▶ Data under study:
........
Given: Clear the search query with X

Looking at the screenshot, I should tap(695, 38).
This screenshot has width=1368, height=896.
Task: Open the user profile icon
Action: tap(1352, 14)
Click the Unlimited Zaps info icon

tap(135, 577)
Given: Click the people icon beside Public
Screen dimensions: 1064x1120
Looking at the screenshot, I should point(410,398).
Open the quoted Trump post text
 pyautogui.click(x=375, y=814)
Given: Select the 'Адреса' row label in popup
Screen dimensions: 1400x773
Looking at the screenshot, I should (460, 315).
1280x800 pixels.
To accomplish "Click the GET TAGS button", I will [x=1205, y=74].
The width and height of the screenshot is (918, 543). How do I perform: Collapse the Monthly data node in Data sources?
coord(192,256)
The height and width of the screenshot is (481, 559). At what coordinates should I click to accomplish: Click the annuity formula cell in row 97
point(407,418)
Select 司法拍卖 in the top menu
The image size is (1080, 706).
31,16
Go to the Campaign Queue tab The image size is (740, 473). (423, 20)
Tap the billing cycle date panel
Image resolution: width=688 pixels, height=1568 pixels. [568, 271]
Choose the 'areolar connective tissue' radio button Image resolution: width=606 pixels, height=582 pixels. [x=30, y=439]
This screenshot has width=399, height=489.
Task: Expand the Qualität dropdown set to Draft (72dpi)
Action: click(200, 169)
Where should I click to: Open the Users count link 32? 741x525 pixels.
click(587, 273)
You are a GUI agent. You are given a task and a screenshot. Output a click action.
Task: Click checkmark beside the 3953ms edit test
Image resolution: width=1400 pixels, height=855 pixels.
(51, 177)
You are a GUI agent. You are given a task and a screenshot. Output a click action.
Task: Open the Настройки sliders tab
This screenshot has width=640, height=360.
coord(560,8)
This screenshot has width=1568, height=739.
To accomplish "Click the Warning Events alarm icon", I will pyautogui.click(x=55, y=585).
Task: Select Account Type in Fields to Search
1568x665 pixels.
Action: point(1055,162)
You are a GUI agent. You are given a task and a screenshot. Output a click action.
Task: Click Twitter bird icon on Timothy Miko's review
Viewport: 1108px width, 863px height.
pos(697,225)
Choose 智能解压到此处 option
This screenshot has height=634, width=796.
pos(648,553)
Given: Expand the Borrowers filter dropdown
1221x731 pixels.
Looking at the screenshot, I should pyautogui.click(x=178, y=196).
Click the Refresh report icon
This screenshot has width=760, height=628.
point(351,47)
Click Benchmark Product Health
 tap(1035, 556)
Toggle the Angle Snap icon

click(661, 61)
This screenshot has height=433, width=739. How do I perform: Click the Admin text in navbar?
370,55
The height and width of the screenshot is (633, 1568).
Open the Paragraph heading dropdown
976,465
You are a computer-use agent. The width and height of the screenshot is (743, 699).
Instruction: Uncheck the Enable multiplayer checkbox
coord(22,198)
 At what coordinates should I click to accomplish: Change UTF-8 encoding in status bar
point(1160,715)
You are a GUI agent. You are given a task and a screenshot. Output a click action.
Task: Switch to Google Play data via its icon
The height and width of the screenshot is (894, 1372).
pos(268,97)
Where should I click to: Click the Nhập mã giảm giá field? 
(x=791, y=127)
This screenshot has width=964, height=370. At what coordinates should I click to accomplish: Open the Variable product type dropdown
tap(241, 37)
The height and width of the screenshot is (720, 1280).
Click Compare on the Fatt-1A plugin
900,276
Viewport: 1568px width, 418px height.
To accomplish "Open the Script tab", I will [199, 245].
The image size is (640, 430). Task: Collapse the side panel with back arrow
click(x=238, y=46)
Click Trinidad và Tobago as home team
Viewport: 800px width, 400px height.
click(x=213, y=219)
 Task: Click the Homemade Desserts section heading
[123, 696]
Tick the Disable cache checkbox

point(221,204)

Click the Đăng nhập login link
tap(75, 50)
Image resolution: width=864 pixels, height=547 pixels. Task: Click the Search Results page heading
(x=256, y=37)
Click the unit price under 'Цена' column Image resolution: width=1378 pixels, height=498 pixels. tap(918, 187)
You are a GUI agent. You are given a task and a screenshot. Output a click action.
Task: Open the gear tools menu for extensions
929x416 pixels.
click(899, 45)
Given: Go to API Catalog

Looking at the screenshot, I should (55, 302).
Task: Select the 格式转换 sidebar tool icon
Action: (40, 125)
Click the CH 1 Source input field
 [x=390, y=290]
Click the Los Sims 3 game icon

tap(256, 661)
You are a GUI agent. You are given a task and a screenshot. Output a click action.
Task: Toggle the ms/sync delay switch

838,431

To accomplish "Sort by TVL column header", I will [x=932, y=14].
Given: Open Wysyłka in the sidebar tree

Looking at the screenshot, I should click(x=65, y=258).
........
▶ Work item:
Tally the lines of the records that hold the word "menu" and output only the total.

▶ Task result:
2